▸ YOUR INSTRUCTIONS:
Copy out the rows from the line containing "Task: Tap the cloud upload icon" through the end of the rows, both ends included, leaving out the pictures.

• • •

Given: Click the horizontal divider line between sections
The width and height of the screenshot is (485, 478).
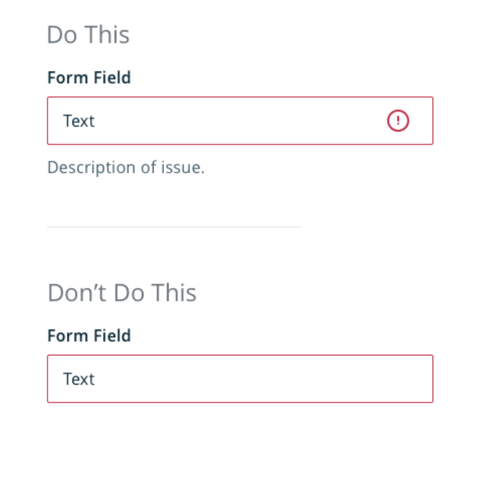Looking at the screenshot, I should (x=174, y=227).
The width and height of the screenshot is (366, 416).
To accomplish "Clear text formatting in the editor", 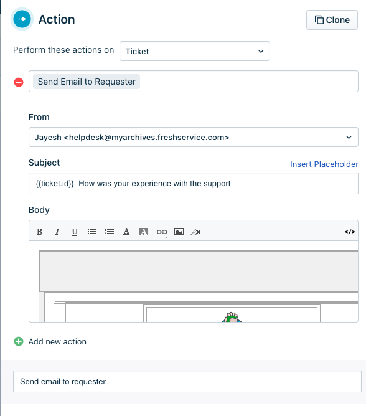I will point(195,232).
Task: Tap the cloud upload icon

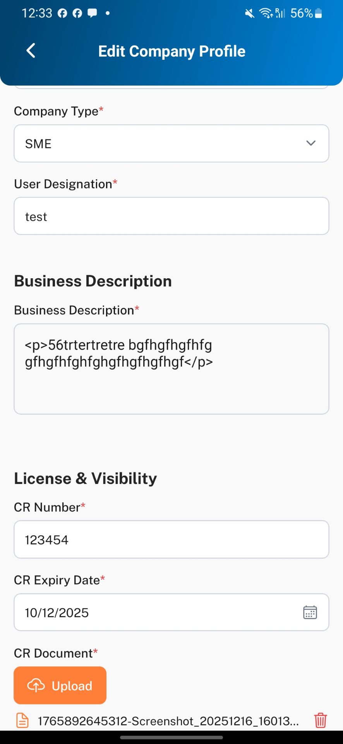Action: coord(36,685)
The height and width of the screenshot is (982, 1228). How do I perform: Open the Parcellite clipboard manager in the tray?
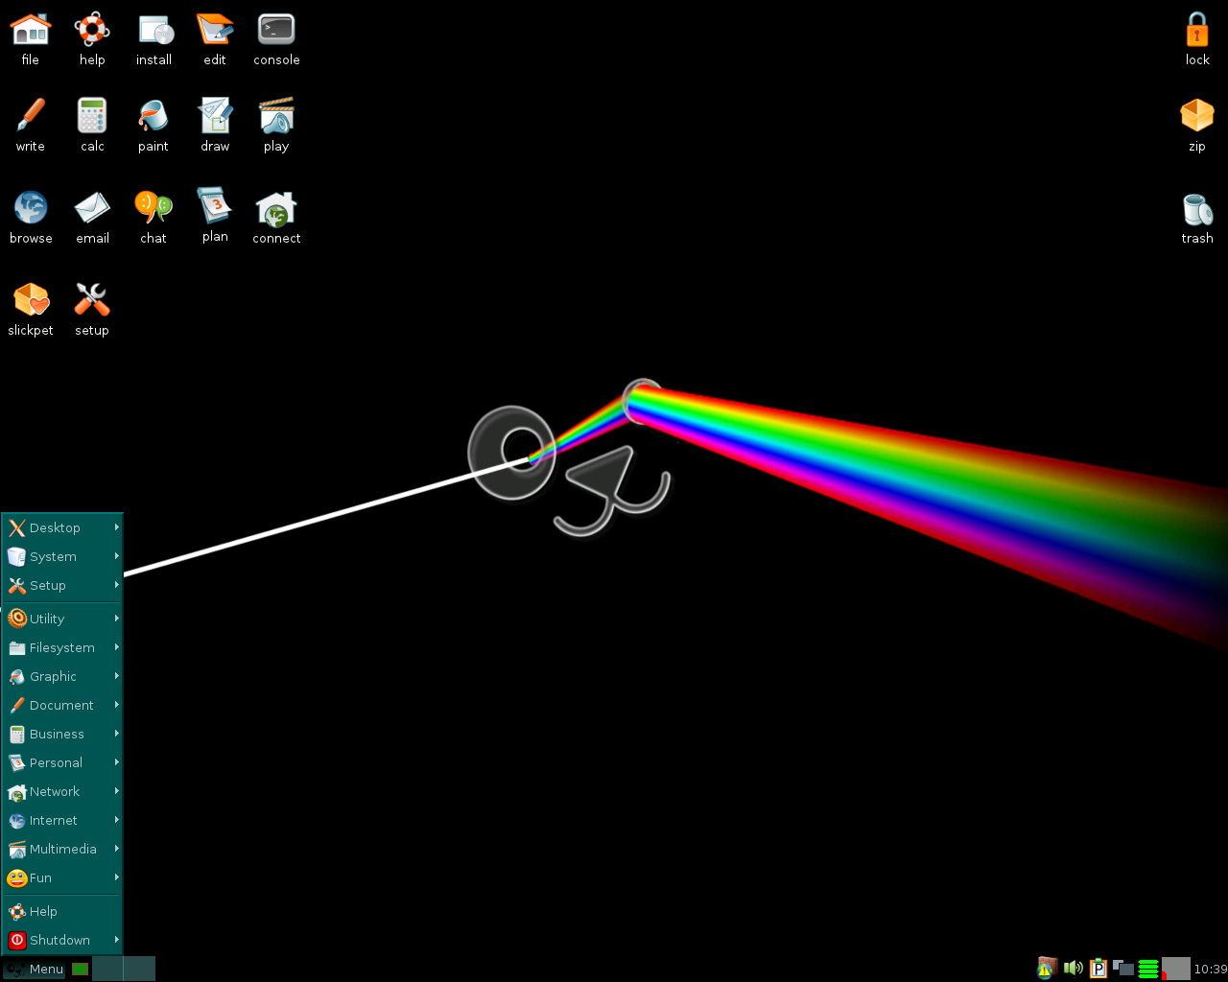click(1098, 968)
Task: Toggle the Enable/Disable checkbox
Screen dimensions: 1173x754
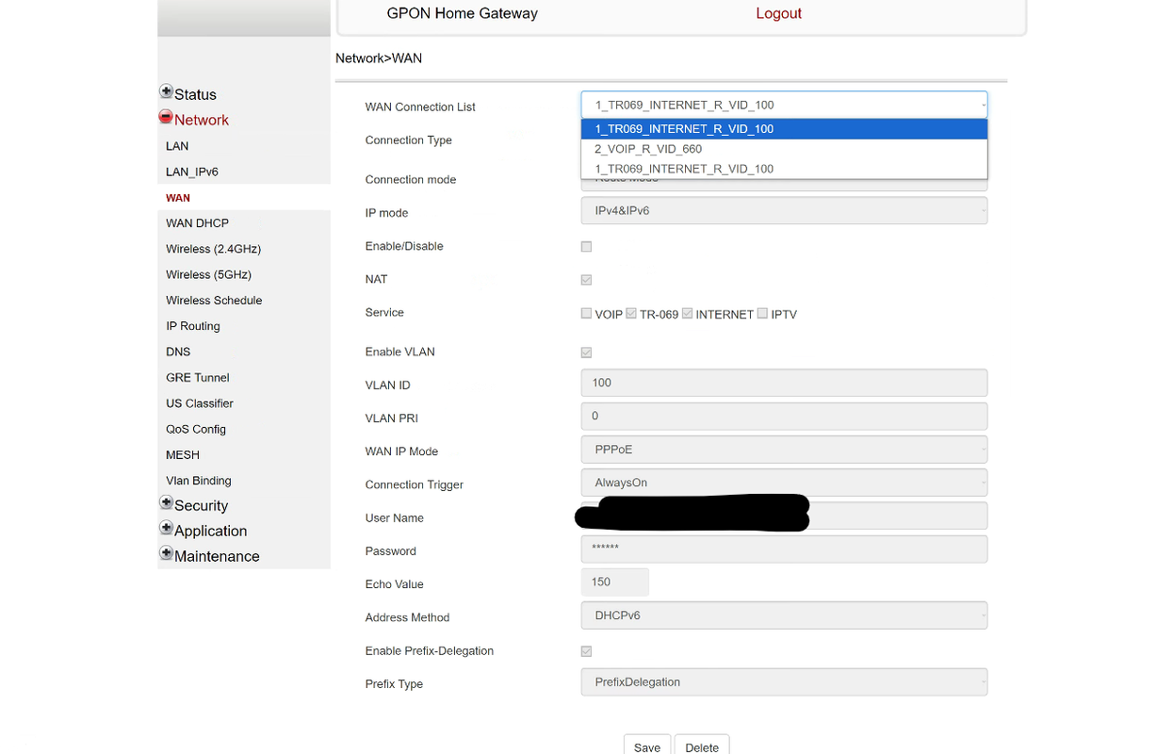Action: (586, 247)
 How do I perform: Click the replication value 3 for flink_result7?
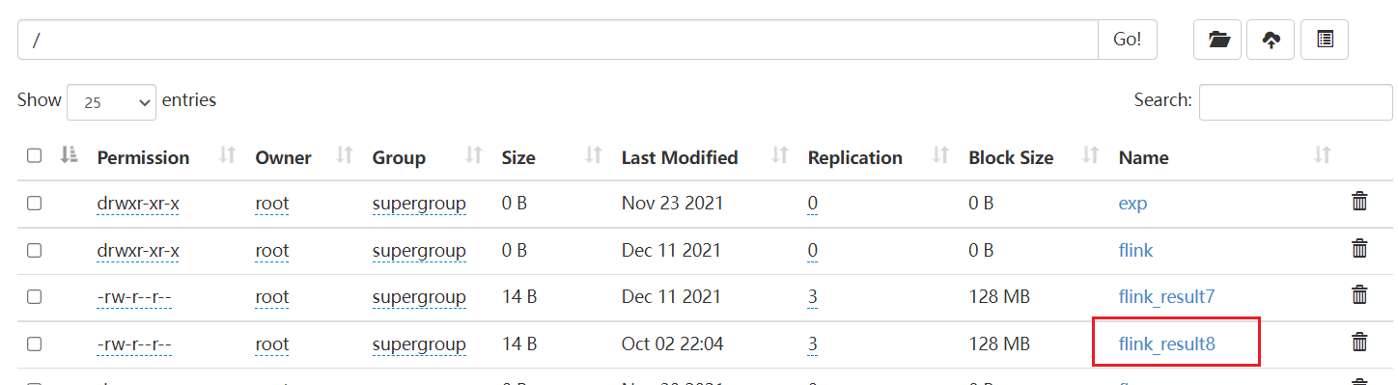[x=813, y=297]

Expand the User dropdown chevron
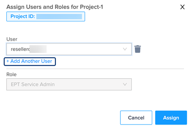(x=125, y=49)
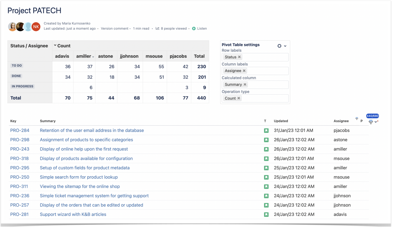Open issue PRO-284
The height and width of the screenshot is (228, 393).
[x=20, y=130]
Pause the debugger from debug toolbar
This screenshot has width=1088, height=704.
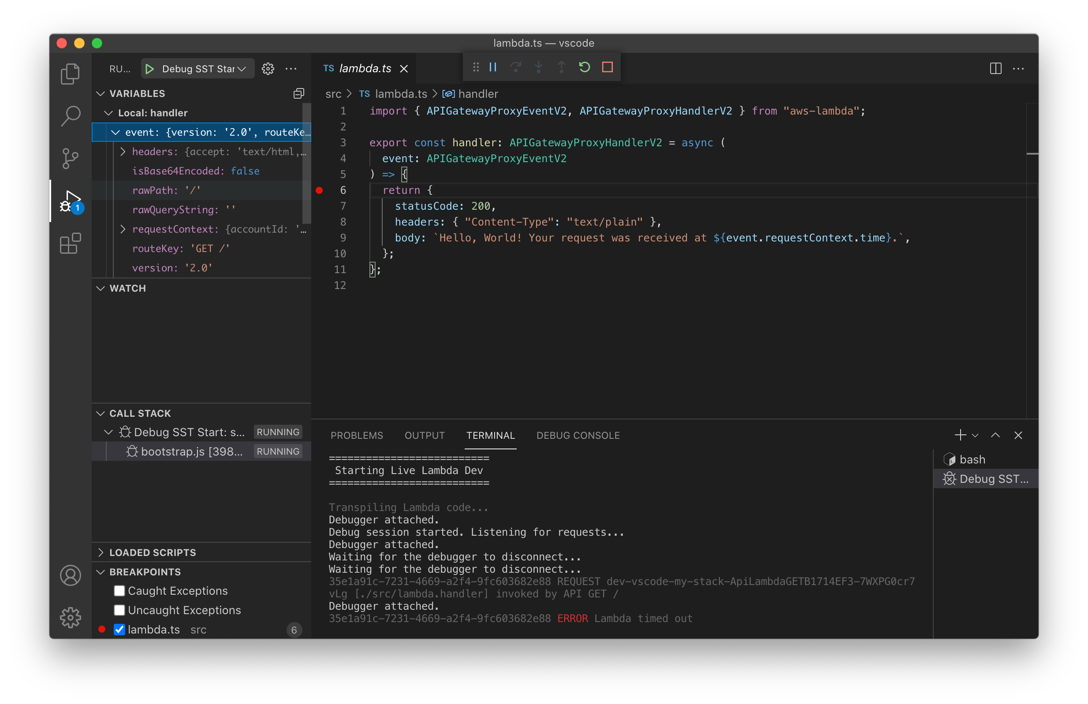pos(493,68)
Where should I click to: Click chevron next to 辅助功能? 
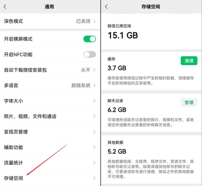(94, 147)
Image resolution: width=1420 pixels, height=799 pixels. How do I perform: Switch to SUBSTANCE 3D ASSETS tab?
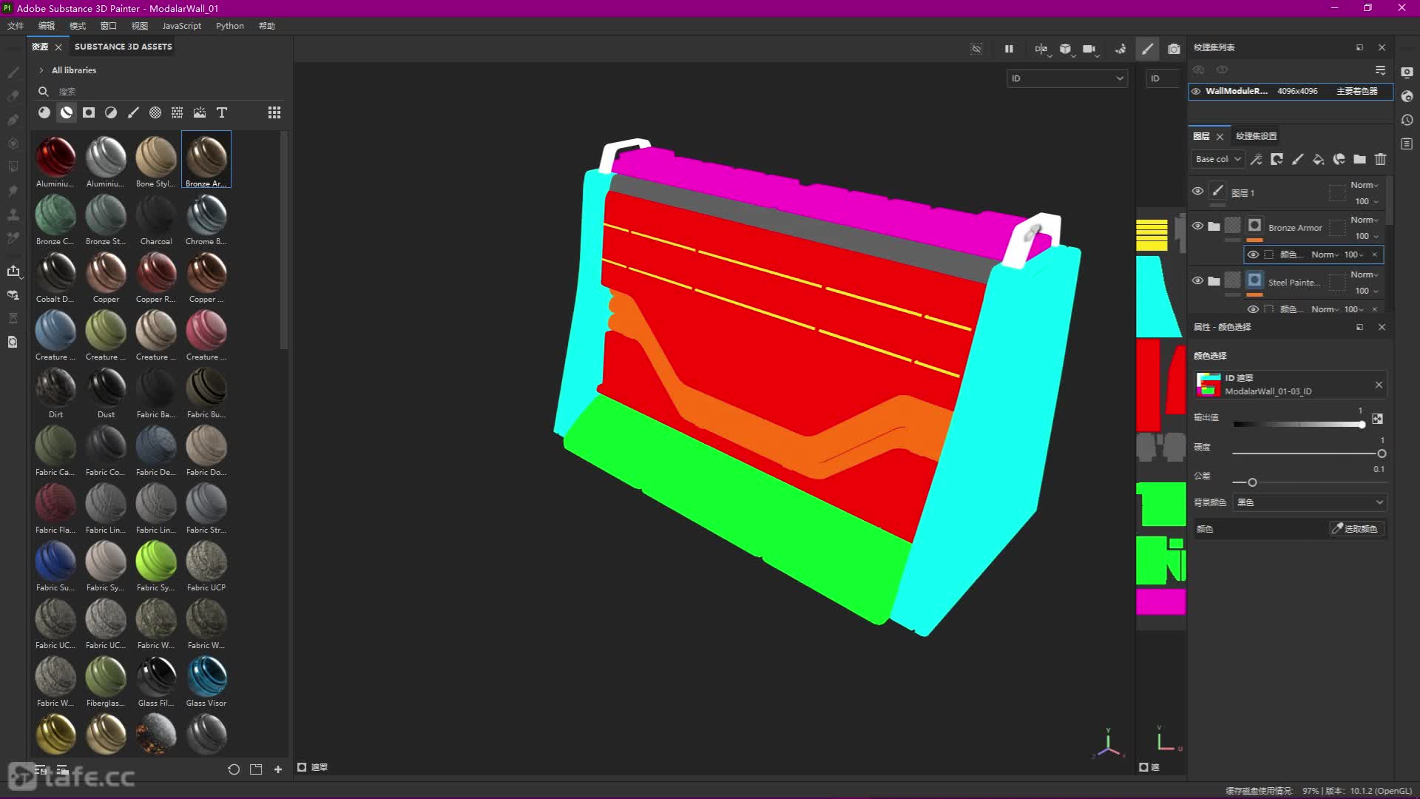pos(123,47)
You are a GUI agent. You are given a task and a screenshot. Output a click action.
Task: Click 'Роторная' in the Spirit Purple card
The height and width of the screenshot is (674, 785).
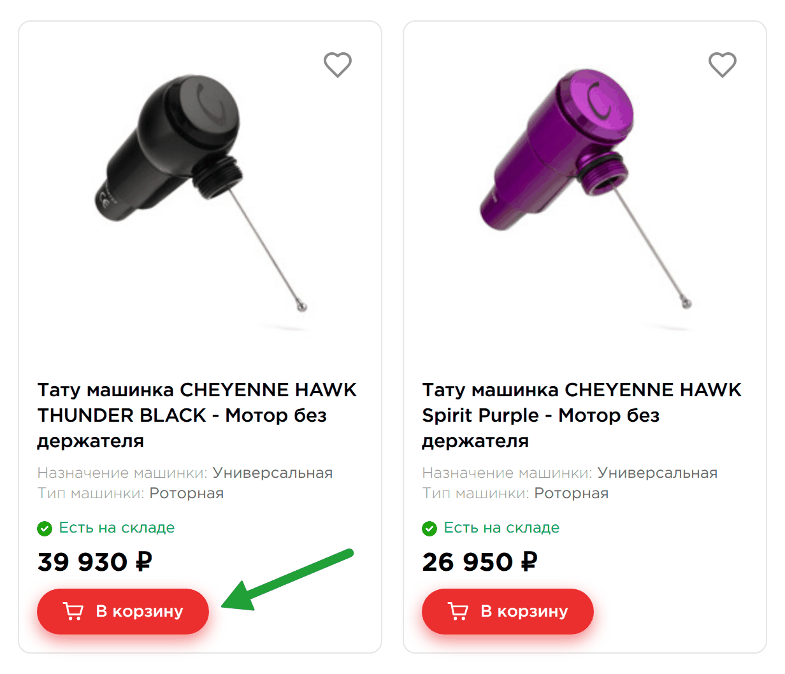pyautogui.click(x=572, y=493)
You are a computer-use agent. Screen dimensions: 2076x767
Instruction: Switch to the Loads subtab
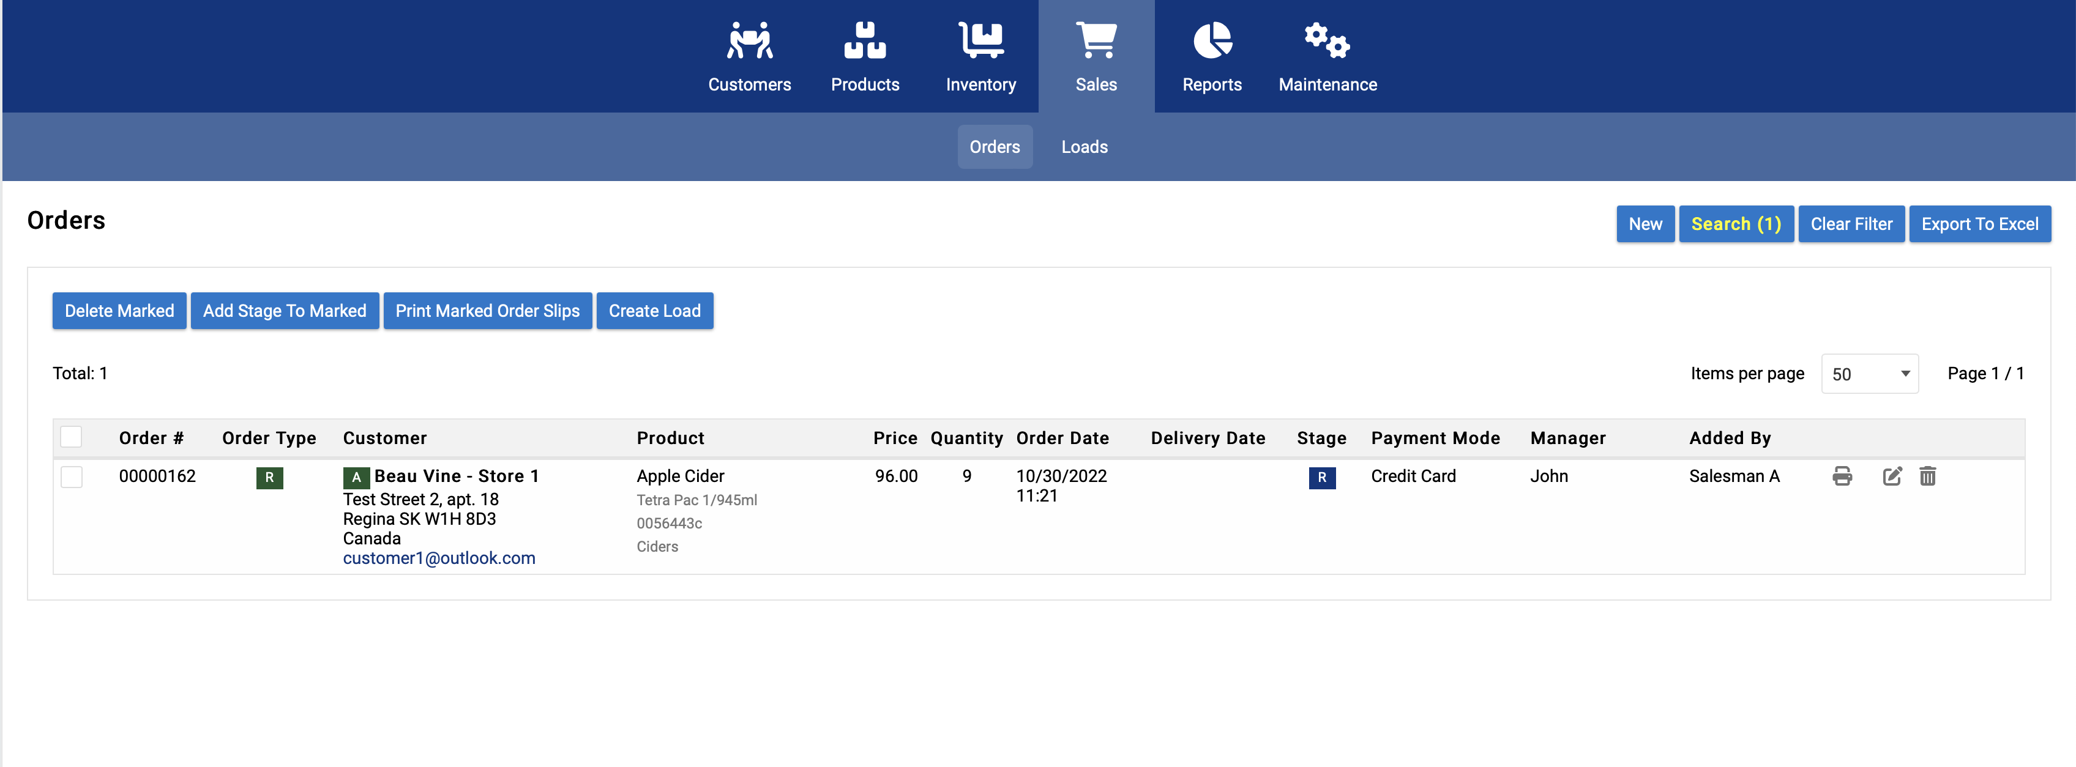click(1084, 147)
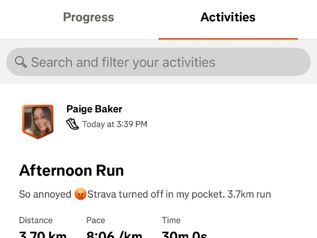Viewport: 317px width, 238px height.
Task: Tap the angry face emoji
Action: coord(80,194)
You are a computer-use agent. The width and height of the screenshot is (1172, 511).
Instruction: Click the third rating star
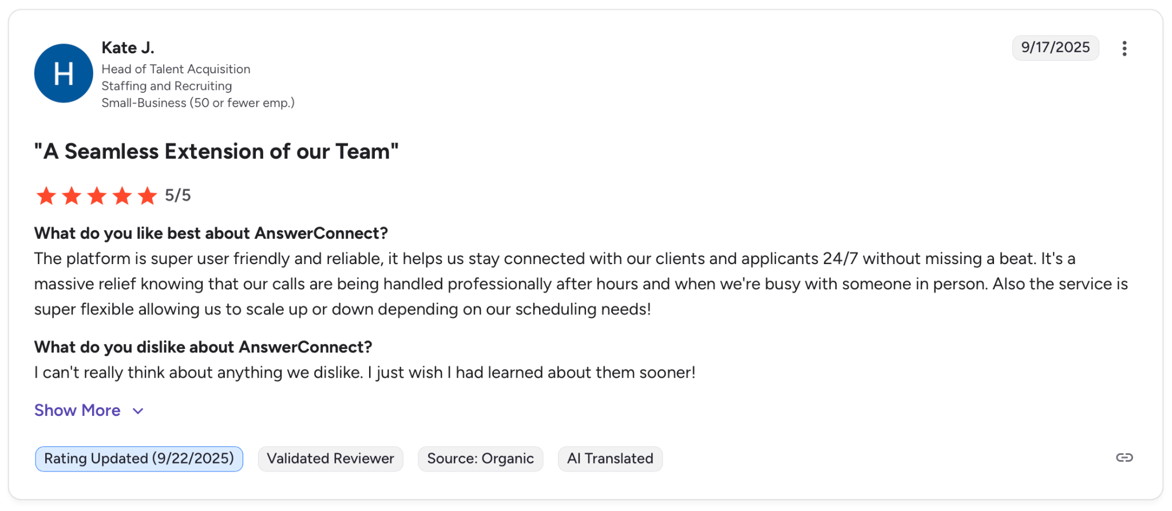pos(97,196)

• • •

▸ EXPECTED OUTPUT:
Task: Tap the cloud upload icon

Action: coord(36,685)
The height and width of the screenshot is (982, 1228). How do I perform: Open the Parcellite clipboard manager in the tray?
click(1098, 968)
Task: Toggle the Enable/Disable checkbox
Screen dimensions: 1173x754
Action: (586, 247)
 How do I perform: Click the replication value 3 for flink_result7?
[x=813, y=297]

Expand the User dropdown chevron
(x=125, y=49)
Open issue PRO-284
The height and width of the screenshot is (228, 393).
[x=20, y=130]
Pause the debugger from debug toolbar
This screenshot has width=1088, height=704.
pos(493,68)
Where should I click to: Click chevron next to 辅助功能? 
(94, 147)
Image resolution: width=1420 pixels, height=799 pixels. How do I perform: Switch to SUBSTANCE 3D ASSETS tab?
pos(123,47)
You are a GUI agent. You are given a task and a screenshot. Output a click action.
Task: Click 'Роторная' in the Spirit Purple card
The height and width of the screenshot is (674, 785).
pyautogui.click(x=572, y=493)
You are a computer-use agent. Screen dimensions: 2076x767
Instruction: Switch to the Loads subtab
click(1084, 147)
Viewport: 317px width, 238px height.
Task: Tap the angry face emoji
Action: coord(80,194)
You are a computer-use agent. The width and height of the screenshot is (1172, 511).
Instruction: Click the third rating star
pos(97,196)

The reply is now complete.